### Prompt
From the listing below, retype exactly the line holding "Open Example Media", the line holding "432x538 pixels.", and the lines between them; skip everything else.

+ + + +

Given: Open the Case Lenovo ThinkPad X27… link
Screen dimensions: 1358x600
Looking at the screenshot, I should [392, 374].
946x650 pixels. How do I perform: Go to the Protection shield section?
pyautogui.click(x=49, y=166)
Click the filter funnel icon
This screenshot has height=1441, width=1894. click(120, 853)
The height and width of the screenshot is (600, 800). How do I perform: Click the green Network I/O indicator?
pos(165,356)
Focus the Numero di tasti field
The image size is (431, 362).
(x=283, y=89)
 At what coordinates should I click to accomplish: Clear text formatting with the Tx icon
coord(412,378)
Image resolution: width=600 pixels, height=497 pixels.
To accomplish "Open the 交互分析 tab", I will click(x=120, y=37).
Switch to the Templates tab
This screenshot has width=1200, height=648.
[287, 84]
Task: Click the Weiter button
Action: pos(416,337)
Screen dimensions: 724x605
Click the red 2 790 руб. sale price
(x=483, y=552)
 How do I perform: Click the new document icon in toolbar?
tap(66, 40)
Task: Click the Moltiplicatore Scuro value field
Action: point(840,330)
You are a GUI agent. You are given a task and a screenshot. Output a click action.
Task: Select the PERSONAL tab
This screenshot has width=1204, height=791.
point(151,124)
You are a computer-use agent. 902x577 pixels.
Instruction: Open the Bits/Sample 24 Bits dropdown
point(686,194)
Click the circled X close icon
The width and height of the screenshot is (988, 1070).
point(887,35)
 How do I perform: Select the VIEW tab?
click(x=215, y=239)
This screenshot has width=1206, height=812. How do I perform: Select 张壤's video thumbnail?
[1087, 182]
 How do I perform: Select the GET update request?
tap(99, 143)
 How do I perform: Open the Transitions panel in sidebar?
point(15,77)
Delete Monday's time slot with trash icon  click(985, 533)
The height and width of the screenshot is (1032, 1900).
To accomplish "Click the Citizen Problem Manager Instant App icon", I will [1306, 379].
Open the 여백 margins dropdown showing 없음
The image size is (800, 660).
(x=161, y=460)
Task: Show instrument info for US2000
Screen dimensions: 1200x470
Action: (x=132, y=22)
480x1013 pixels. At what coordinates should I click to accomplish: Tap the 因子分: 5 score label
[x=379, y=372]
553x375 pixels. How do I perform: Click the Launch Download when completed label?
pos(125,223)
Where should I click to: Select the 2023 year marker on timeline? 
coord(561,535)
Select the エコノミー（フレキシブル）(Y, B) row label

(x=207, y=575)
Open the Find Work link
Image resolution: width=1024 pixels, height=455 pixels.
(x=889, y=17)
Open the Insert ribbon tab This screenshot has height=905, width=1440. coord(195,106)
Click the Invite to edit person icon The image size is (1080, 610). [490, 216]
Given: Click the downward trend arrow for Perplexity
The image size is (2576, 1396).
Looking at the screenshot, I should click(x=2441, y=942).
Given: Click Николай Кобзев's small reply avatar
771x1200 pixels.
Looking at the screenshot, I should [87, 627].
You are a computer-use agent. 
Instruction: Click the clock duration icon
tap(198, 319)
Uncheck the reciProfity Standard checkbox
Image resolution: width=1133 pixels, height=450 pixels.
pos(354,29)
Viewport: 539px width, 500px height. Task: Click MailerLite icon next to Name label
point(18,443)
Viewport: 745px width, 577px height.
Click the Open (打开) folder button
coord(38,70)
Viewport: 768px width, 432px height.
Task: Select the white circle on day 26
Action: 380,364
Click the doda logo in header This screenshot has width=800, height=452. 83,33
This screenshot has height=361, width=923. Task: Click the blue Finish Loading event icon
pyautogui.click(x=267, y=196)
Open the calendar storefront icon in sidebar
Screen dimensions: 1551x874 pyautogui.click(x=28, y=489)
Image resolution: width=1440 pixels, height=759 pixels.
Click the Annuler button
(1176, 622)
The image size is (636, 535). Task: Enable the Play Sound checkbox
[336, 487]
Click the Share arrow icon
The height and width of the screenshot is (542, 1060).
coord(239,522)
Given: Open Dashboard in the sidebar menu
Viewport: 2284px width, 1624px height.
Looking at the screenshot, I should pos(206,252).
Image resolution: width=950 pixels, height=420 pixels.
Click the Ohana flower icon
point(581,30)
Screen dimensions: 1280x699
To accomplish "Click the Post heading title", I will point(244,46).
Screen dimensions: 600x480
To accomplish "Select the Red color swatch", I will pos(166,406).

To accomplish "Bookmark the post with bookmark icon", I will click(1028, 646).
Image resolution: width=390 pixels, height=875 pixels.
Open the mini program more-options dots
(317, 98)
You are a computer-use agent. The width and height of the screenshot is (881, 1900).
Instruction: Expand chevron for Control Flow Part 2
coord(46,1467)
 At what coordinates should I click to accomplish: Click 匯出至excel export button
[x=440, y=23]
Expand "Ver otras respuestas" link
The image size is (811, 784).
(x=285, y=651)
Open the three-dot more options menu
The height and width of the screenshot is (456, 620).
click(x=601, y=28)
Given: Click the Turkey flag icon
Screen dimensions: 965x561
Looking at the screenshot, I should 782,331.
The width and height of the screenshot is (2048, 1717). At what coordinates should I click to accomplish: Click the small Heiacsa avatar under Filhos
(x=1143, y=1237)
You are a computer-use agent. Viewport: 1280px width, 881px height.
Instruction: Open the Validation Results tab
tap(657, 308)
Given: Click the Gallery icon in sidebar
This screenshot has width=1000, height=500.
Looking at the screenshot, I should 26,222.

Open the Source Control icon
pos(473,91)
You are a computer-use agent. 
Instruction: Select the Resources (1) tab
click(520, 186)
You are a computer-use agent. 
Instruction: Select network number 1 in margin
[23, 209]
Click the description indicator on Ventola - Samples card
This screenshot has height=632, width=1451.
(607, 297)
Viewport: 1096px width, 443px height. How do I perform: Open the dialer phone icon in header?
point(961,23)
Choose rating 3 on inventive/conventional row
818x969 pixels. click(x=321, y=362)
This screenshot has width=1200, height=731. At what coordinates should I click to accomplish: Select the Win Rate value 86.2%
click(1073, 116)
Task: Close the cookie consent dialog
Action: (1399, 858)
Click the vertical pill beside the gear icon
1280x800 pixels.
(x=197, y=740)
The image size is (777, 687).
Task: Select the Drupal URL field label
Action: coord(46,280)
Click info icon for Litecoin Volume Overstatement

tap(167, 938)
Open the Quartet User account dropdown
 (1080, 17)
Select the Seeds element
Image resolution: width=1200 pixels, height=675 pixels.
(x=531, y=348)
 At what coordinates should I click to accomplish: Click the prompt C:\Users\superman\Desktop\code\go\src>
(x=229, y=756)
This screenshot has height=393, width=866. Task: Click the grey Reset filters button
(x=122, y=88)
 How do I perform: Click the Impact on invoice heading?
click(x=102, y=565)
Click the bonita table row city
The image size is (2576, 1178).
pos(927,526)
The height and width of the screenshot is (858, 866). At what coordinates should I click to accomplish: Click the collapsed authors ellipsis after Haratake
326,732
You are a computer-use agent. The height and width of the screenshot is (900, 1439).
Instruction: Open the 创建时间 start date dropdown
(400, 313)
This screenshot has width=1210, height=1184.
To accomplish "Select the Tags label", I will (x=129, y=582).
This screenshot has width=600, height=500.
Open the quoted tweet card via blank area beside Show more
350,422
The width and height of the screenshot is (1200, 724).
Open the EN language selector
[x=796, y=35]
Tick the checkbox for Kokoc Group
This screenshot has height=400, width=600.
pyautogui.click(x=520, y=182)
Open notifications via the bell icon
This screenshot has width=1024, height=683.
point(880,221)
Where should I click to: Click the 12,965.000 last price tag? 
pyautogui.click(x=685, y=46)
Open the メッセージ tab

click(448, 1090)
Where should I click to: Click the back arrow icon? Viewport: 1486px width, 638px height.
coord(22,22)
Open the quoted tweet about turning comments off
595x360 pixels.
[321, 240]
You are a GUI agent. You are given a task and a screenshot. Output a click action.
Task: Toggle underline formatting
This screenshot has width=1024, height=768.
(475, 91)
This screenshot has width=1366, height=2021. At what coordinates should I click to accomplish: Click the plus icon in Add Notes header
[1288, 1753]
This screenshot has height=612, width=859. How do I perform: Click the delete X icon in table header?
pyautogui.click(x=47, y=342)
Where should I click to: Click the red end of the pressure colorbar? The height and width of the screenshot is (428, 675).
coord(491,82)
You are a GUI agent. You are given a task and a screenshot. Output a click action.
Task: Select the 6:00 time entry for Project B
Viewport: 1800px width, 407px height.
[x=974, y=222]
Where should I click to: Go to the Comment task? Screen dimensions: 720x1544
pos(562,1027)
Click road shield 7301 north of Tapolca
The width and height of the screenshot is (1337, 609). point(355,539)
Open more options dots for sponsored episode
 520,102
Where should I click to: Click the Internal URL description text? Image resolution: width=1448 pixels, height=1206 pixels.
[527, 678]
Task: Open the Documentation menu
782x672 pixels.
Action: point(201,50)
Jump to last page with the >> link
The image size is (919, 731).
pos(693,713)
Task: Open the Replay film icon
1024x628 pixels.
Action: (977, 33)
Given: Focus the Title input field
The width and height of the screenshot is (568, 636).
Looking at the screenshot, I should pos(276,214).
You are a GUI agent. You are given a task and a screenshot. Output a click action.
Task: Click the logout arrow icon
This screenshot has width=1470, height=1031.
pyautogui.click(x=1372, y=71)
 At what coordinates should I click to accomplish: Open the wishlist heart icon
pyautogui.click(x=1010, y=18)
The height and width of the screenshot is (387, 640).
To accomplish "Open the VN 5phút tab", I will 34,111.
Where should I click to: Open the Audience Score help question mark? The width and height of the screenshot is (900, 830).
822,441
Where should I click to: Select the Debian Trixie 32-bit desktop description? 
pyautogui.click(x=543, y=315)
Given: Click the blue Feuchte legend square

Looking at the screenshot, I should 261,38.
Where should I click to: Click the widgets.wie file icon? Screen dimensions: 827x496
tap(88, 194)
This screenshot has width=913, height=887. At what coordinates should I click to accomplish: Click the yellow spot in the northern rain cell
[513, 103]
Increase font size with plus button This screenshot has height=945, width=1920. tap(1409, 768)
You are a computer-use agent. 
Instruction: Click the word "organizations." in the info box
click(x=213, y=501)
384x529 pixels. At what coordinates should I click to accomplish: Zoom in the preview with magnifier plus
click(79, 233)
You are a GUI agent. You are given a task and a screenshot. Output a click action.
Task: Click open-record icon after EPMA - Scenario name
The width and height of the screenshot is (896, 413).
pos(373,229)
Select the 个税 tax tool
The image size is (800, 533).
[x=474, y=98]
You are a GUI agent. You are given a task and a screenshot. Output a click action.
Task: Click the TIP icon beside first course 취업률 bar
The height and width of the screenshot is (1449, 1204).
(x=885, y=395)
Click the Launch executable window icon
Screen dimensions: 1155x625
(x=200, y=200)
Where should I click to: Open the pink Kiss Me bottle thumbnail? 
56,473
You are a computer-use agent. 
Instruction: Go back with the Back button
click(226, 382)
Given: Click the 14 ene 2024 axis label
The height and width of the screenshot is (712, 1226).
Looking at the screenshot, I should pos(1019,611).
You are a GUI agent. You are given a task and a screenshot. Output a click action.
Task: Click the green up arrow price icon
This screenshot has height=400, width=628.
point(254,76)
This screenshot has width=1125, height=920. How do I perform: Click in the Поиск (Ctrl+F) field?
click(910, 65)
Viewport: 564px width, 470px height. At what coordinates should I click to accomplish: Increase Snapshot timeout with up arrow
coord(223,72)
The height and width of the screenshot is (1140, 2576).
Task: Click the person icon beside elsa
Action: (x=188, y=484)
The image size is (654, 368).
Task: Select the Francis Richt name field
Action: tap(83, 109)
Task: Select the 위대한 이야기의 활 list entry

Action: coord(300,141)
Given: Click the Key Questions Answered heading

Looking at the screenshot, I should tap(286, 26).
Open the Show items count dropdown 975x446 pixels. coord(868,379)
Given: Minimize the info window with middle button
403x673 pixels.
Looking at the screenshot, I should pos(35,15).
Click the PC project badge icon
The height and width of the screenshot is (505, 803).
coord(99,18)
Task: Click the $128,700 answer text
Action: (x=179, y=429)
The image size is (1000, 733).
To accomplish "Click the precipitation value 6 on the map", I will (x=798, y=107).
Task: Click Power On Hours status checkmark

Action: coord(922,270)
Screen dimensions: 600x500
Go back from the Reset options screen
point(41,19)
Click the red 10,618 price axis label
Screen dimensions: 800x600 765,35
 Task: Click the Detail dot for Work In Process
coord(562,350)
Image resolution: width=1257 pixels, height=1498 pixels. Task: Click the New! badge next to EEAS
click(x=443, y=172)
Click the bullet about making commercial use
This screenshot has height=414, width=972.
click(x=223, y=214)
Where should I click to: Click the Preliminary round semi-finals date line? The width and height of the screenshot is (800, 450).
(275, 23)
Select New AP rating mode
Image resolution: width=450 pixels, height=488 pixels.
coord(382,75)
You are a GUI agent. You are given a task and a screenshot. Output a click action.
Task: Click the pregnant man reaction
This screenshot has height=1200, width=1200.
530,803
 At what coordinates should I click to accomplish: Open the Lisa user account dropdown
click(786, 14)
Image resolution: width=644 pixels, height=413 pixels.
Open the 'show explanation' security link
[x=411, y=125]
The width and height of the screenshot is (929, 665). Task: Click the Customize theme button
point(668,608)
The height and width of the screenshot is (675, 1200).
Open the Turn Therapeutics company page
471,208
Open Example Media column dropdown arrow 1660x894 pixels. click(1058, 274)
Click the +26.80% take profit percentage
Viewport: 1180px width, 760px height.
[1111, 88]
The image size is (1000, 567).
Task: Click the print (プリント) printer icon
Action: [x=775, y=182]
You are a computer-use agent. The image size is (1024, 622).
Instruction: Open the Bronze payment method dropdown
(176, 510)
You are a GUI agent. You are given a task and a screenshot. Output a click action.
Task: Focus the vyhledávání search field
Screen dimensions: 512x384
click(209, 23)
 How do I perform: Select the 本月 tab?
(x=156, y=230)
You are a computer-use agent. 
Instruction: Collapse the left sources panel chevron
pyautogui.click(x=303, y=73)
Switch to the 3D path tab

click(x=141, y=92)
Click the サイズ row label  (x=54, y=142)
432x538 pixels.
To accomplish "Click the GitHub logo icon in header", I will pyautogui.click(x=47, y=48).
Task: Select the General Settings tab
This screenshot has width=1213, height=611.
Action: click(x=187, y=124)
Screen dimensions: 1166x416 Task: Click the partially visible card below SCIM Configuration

+ + + +

### Solution for this exercise
Open Example Media column dropdown arrow 1660x894 pixels. click(1058, 274)
Click the +26.80% take profit percentage
Viewport: 1180px width, 760px height.
[1111, 88]
The image size is (1000, 567).
Task: Click the print (プリント) printer icon
Action: [x=775, y=182]
You are a computer-use agent. The image size is (1024, 622).
Instruction: Open the Bronze payment method dropdown
(176, 510)
You are a GUI agent. You are given a task and a screenshot. Output a click action.
Task: Focus the vyhledávání search field
Screen dimensions: 512x384
click(209, 23)
 How do I perform: Select the 本月 tab?
(x=156, y=230)
You are a computer-use agent. 
Instruction: Collapse the left sources panel chevron
pyautogui.click(x=303, y=73)
Switch to the 3D path tab

click(x=141, y=92)
Click the サイズ row label  (x=54, y=142)
432x538 pixels.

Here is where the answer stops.